A source who spoke with a colleague in London said they ‘thought it was an ISP issue not a technical issue.’ I’m not fully sure what that means, but a traffic-related outage would seem like a very straightforward technical issue, even if it was related to the ISP and not the website’s host. The ISPs also have to filter, what they choose to filter is a political issue rather than a technical one. Further clarification will be sought on Monday.
So, was the censored Google.cn briefly censored by the Great Firewall? The concept of the government blocking the censored Google.cn and continuing to allow access to the uncensored Google boggles the mind. While trying to think why that could happen, AsiaPundit considered that some officials would clearly strongly object to the fact that the portal tells users that results are censored.
Shi Tao, remember, was jailed because he ‘leaked to foreigners’ that the government had ordered local media not to mention the anniversary of the Tienanmen Square massacre. What can be a "state secret" in China can be "common knowledge" elsewhere.
How the Great Firewall works is itself a "state secret." So, if the denial of access to Google.cn was firewall related, AsiaPundit expects that the outage will never be fully explained.
It could have been a deliberate block, an accidental block or as Fons suggested yesterday, it’s possible that whoever is responsible for setting the list of blocked sites just has a sense of humor. It quite  likely was purely technical, but until we have more information we are clueless.
AsiaPundit offers apologies for the vast amount of speculation in this post, but the absense of transparency and disclosure leads to speculation.
Comments are most welcome, particularly from Chinese users who noticed the ‘block’ yesterday or those with technical expertise.

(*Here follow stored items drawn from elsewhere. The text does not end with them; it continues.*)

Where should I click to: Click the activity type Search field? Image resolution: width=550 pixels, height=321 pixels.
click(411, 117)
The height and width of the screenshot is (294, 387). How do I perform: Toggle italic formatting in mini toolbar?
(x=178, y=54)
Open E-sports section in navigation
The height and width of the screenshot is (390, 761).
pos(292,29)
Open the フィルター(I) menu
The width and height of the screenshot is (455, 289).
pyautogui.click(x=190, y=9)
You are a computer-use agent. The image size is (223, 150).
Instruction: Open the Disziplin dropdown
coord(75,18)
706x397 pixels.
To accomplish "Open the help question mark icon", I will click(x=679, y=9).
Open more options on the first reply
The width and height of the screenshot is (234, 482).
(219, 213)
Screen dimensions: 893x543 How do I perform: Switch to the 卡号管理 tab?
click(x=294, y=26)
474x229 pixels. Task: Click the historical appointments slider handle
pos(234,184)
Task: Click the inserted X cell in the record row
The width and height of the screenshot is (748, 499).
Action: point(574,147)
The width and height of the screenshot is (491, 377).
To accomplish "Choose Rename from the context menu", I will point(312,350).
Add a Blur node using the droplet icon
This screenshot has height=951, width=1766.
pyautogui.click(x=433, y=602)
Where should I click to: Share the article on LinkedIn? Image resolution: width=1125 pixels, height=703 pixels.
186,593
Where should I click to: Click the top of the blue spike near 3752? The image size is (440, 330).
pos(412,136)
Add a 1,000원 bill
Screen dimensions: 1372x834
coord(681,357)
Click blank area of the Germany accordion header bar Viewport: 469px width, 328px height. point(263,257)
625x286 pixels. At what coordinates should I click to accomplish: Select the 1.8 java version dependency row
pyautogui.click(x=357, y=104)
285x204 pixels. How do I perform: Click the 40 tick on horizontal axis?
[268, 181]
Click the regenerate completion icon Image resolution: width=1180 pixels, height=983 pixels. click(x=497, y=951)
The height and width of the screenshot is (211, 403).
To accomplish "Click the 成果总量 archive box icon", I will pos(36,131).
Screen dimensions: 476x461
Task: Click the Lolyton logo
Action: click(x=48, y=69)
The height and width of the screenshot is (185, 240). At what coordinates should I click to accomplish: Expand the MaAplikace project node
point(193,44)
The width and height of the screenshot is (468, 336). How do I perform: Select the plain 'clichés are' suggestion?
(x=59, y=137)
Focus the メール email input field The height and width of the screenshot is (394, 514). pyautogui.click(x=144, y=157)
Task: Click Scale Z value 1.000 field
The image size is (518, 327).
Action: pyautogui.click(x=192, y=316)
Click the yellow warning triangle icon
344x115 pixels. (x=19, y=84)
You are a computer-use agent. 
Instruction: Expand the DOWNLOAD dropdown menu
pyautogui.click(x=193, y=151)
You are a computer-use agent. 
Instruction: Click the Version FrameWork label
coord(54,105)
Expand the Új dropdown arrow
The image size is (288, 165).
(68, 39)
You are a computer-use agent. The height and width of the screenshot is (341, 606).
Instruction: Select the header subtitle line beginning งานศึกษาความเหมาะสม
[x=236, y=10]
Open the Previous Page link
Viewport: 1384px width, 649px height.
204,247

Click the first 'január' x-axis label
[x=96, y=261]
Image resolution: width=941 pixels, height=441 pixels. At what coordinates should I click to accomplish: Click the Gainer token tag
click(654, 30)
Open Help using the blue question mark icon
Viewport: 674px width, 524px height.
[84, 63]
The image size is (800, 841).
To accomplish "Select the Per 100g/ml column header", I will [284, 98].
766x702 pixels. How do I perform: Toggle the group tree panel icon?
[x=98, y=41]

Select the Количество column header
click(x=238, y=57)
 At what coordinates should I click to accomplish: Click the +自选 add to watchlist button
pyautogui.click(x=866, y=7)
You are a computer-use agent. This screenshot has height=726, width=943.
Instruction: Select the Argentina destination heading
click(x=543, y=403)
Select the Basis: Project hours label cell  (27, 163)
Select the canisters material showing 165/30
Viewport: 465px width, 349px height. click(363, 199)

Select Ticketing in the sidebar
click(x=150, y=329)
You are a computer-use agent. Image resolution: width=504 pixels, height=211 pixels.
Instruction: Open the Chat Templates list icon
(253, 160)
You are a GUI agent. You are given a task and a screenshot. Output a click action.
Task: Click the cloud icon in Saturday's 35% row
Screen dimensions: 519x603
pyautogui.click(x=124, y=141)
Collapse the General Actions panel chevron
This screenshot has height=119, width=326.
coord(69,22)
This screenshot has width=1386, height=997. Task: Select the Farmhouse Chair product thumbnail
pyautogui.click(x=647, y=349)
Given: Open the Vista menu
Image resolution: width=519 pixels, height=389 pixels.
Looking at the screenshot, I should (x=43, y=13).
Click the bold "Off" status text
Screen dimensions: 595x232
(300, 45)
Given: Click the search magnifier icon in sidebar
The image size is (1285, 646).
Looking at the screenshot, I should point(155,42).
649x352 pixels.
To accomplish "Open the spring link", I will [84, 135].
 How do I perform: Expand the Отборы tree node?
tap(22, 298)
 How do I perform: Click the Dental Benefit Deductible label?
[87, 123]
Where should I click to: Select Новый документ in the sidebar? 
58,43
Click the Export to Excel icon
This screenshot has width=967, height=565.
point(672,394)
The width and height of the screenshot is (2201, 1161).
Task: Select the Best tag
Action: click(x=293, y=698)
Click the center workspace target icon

(Disclosure: AsiaPundit does prefer to keep the blog and the day job completely separate. AP is a site that welcomes free expression of the author’s opinion and sensational tabloidism; in the day job both are avoided. The news item that I had linked to above was mostly written by me the author of AsiaPundit, with contributions from London. And off the record (dumbass, you can’t post an off-record comment openly on the internet) Google was pretty open about the problems here and were much more proactive in responding to querries than other similar companies have been when responding to me the media. They were, on Friday, still trying to establish what exactly was happening here.)

(UPDATE 23:30 Shanghai time. Google.cn is up in Shanghai. Service has resumed and the trace route is now showing a rather quick connection to the Mountian View server. No reason for the earlier denial of access has yet been made available, though officials are looking into it.)

Google’s recently launched China portal is currently inaccessible in Shanghai without the use of a proxy server. Using a US-based proxy you get this.:

 

Picture9

Without the proxy you get this.:

 

Picture_1_2

A trace route test shows that the path to the site is being lost at the China Net backbone.

 

Picture_10

This is typically what happens when a site is blocked by the Great Firewall. The same trace-route result is achieved on other blocked sites such as http://news.bbc.co.uk. The Beijing-based trace route server isn’t working today but a colleague in Beijing tried to load Google.cn and the result was a "time-out" error, indicating that the site is being blocked.

Ironically, the main page of Google.com can still be accessed.

Picture_11

It’s possible that this is the result of a technical glitch of some sort. Or, what this may mean is that the uncensored Google.com can be accessed while the censored Google.cn is being blocked by the government.

Google has said it is looking into the problem.

AsiaPundit would welcome updates from elsewhere in China.